Dendreon (Nasdaq: DNDN) closed below $10 per share yesterday for the first time since 2009. More shockingly, if you bought the IPO back in 2000, you're now sitting on a slight loss some 11 years and one drug approval later.

How is it possible that the investors are valuing the biotech the same now as they were when it IPOed at $10? The short answer is that they aren't.

Welcome to Biotech Math 101
IPO investors who didn't sell along the way haven't made a dime, but the company has a higher value because there are more outstanding shares now than when the company first went public. Each share purchased at the IPO represents a smaller portion of the pie.

In this case, take that slice and cut it into more than six pieces. At the end of its first quarter as a public company, Dendreon had 21.6 million shares; by the end of last quarter, that number had ballooned to 145.9 million.

Dendreon isn't the only company that's funded its drug development through secondary offerings. Vertex Pharmaceuticals' (Nasdaq: VRTX) share count has nearly tripled over the last decade. Human Genome Sciences' (Nasdaq: HGSI) share count has gone up a more modest 70%.

The disparity between the three biotechs has to do with varying degrees of rights to their recently approved drugs they've given up. Dendreon has held onto the rights to its prostate cancer drug everywhere. Vertex brought in some cash by licensing the rights to its hepatitis C drug in Europe and elsewhere to Johnson & Johnson (NYSE: JNJ) but kept the U.S. rights.
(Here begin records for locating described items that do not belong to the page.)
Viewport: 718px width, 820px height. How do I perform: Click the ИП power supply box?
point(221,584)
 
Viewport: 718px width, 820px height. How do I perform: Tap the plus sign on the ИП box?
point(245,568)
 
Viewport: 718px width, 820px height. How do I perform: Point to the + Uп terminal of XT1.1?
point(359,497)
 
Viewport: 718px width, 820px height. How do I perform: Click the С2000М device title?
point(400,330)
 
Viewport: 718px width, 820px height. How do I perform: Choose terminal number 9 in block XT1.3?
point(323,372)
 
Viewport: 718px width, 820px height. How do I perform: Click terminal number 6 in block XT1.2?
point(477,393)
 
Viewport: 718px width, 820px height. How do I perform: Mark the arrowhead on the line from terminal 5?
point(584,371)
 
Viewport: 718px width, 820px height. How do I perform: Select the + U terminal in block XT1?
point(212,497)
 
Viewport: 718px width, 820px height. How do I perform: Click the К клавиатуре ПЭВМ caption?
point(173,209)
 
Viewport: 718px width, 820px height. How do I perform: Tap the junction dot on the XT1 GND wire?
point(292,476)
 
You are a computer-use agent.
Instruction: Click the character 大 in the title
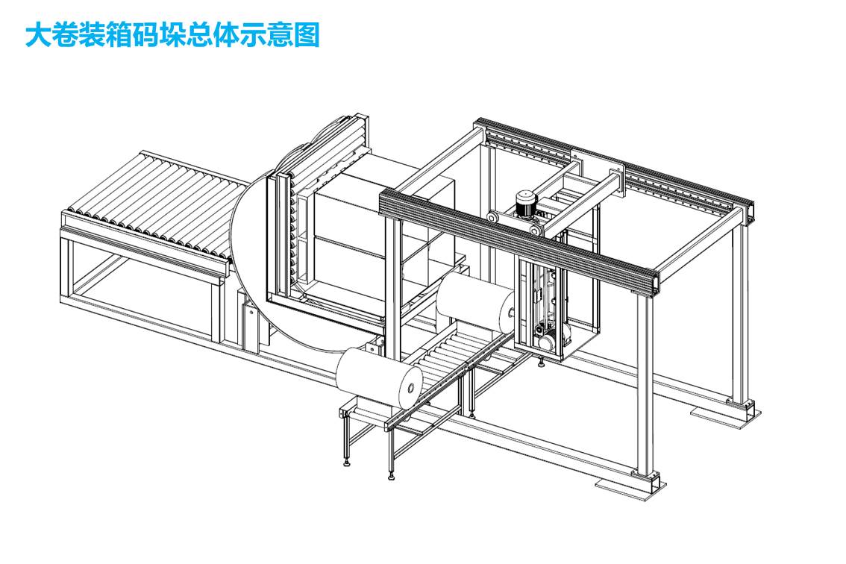pyautogui.click(x=39, y=35)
Human Genome Sciences took it a step further and brought on GlaxoSmithKline (NYSE: GSK) to help pay for the phase 3 trials of its lupus drug, giving up half the rights to the drug in the process.

Human Genome Sciences, for instance, has a lower market cap than it would if it had all the rights to its drug, but each share represents a larger fraction of the company. Different funding options, same eventual result.

Which brings us to the obvious question: At a market cap of $1.5 billion, is Dendreon a better buy than it was in 2000 at just more than $200 million? Despite its problems, it sure looks that way, and my fellow Fool, Jim Mueller, thinks so, too. At a price/sales ratio of 3, that's only $500 million in sales baked in. If you're willing to give it a more generous P/S of 5, sales of $300 million seem obtainable relatively short order.

The current market cap, of course, doesn't factor in any additional secondary offerings the company might need to make before becoming cash flow positive.